-- Task to complete --
From the first line to the last, return the data exactly as written.

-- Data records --
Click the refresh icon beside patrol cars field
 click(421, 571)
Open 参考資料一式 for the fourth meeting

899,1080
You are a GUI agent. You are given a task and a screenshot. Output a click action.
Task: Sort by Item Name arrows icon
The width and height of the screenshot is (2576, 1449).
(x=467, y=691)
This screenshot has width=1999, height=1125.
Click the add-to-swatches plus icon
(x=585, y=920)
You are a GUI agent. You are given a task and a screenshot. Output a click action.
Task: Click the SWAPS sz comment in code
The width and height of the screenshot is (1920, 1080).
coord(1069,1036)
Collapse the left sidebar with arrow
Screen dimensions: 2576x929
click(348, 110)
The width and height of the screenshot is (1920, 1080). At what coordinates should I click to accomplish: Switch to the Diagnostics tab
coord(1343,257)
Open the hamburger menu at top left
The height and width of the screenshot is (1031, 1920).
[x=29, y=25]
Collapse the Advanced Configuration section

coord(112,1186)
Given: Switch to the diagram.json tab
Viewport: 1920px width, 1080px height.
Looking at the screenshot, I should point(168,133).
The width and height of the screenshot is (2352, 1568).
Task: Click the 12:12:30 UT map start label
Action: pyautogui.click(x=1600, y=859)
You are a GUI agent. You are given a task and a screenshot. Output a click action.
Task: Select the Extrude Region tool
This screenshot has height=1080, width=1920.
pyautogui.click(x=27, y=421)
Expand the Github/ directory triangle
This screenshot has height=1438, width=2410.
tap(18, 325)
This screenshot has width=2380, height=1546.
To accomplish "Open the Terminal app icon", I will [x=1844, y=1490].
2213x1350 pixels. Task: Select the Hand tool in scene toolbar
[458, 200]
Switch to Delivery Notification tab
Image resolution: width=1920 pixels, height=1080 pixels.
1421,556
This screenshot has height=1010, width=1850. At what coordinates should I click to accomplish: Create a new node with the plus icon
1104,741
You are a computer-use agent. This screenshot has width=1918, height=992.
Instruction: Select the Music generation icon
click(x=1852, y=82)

-- Answer box --
Click the refresh icon beside patrol cars field
 click(421, 571)
Open 参考資料一式 for the fourth meeting

899,1080
You are a GUI agent. You are given a task and a screenshot. Output a click action.
Task: Sort by Item Name arrows icon
The width and height of the screenshot is (2576, 1449).
(x=467, y=691)
This screenshot has width=1999, height=1125.
Click the add-to-swatches plus icon
(x=585, y=920)
You are a GUI agent. You are given a task and a screenshot. Output a click action.
Task: Click the SWAPS sz comment in code
The width and height of the screenshot is (1920, 1080).
coord(1069,1036)
Collapse the left sidebar with arrow
Screen dimensions: 2576x929
click(348, 110)
The width and height of the screenshot is (1920, 1080). At what coordinates should I click to accomplish: Switch to the Diagnostics tab
coord(1343,257)
Open the hamburger menu at top left
The height and width of the screenshot is (1031, 1920).
[x=29, y=25]
Collapse the Advanced Configuration section

coord(112,1186)
Given: Switch to the diagram.json tab
Viewport: 1920px width, 1080px height.
Looking at the screenshot, I should point(168,133).
The width and height of the screenshot is (2352, 1568).
Task: Click the 12:12:30 UT map start label
Action: pyautogui.click(x=1600, y=859)
You are a GUI agent. You are given a task and a screenshot. Output a click action.
Task: Select the Extrude Region tool
This screenshot has height=1080, width=1920.
pyautogui.click(x=27, y=421)
Expand the Github/ directory triangle
This screenshot has height=1438, width=2410.
tap(18, 325)
This screenshot has width=2380, height=1546.
To accomplish "Open the Terminal app icon", I will [x=1844, y=1490].
2213x1350 pixels. Task: Select the Hand tool in scene toolbar
[458, 200]
Switch to Delivery Notification tab
Image resolution: width=1920 pixels, height=1080 pixels.
1421,556
This screenshot has height=1010, width=1850. At what coordinates should I click to accomplish: Create a new node with the plus icon
1104,741
You are a computer-use agent. This screenshot has width=1918, height=992.
Instruction: Select the Music generation icon
click(x=1852, y=82)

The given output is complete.